The pooled standard deviation can be easily calculated through the {\tt lm()} command:
<<>>=
ex12.5 = lm(SCI ~ jobcat, data=ds)
summary(ex12.5)
@
The value of 18.07 matches the results in Example 12.5 (page 647).  

\subsection{ANOVA table}

The ANOVA table (Figure 12.8, page 649) can be generated from this linear model
object.
<<>>=
anova(ex12.5)
@

\subsection{Decomposition}

As always, the total variability (SST) can be decomposed into part explained by the model (SSM or SSG, as described in Example 12.9, page 651) and part unexplained (SSE, or sums of squares for error).  

<<>>=
meanval = mean(~ SCI, data=ds)
SST = with(ds, sum((SCI - meanval)^2))
SST
SSM = sum((fitted(ex12.5) - meanval)^2)
SSM
SSE = sum((residuals(ex12.5)^2))
SSE
SSM + SSE
@

We can use these results to verify the value of $s_p$ (the pooled estimate of the parameter $\sigma$) from our model.  
<<>>=
MSE = SSE / (nrow(ds) - 2 - 1); MSE
sqrt(MSE)
@
This matches the value on page 652 (Example 12.11).  

\subsection{The F test}

The F distribution is used to test the overall hypotheses (and other multiple degree of 
freedom tests).  The p-value is the probability that a random variable having the $F(I-1, N-I)$ distribution is greater or equal to the calculated value of the F statistic.  The values from Example 12.12 (page 653) can be found using the {\tt qf()} function:
<<>>=
qf(c(.90, .95, .975, .99, .999), df1 = 2, df2 = 587)
@
(Note that the values in the book are only available for denominator degrees of freedom equal to 200, so the results are conservative).  
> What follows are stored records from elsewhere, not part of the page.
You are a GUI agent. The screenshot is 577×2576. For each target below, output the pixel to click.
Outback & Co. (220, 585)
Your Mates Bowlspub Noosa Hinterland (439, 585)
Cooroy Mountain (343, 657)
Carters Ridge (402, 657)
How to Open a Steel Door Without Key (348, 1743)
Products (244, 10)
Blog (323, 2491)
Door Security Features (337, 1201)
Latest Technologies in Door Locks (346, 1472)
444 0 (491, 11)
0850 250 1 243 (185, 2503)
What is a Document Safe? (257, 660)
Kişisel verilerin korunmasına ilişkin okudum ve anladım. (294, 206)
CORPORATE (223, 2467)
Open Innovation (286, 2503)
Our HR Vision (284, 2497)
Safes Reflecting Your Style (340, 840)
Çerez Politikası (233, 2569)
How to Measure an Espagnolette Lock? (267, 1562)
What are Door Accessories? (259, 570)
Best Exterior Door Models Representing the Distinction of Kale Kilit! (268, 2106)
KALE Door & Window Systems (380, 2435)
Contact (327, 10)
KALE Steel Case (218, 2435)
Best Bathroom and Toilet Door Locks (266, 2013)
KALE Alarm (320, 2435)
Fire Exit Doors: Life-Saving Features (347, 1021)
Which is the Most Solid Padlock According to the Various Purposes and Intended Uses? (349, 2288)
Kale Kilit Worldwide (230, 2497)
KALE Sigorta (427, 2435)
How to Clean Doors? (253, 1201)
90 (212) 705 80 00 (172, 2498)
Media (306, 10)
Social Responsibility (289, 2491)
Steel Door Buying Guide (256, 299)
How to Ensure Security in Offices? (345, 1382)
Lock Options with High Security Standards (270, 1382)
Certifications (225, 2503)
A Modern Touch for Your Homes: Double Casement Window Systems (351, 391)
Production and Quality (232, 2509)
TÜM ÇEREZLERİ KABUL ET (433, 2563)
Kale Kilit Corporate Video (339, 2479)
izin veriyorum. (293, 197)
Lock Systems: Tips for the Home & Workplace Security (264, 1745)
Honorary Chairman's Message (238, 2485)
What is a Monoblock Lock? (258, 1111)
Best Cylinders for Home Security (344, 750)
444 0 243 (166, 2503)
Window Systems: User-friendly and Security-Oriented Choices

\subsection{Coefficient of determination}

As usual, the $R^2$ (or coefficient of determination) can be calculated in multiple ways:
<<>>=
r.squared(ex12.5)
SSM/SST
@

\section{Comparing the means}

\subsection{Contrasts}

Contrasts can be used to calculate specific one degree of freedom tests of hypotheses.  
Recall the means from the worker data:
<<>>=
mean(SCI ~ jobcat, data=ds)
@
We can also calculate these in terms of the regression parameter estimates:
<<>>=
mycoef = coef(ex12.5); mycoef
mycoef[1]
mycoef[1] + mycoef[2]
mycoef[1] + mycoef[3]
@

Contrasts can be fit using the {\tt fit.contrast()} function within the {\tt gmodels} package.
<<>>=
require(gmodels)
fit.contrast(ex12.5, "jobcat", c(-1/2, 1, -1/2))
@
This matches the results for the first contrast (Example 12.18, pages 658--659).  

A similar process is used to test the second contrast (Example 12.20, page 659):
<<>>=
fit.contrast(ex12.5, "jobcat", c(-1, 0, 1))
@

These values can be used to calculate a 95\% confidence interval for the difference in means:
<<>>=
-0.79 + c(-1, 1)*qt(.975, df=587) * 2.08
@

\subsection{Multiple comparisons}

A number of packages support the comparison of multiple tests using R (see for example
the {\tt multcomp} package).  

\subsection{Power}

The {\tt power.anova.test()} function can be used to calculate power and sample size
for a one-way ANOVA.  For the power of a reading comprehension study (Example 12.27, pages 668-669), this yields power of approximately 35\%.
<<>>=
power.anova.test(groups=3, n=10, within.var=7^2, between.var=var(c(41, 47, 44)))
@


\end{document}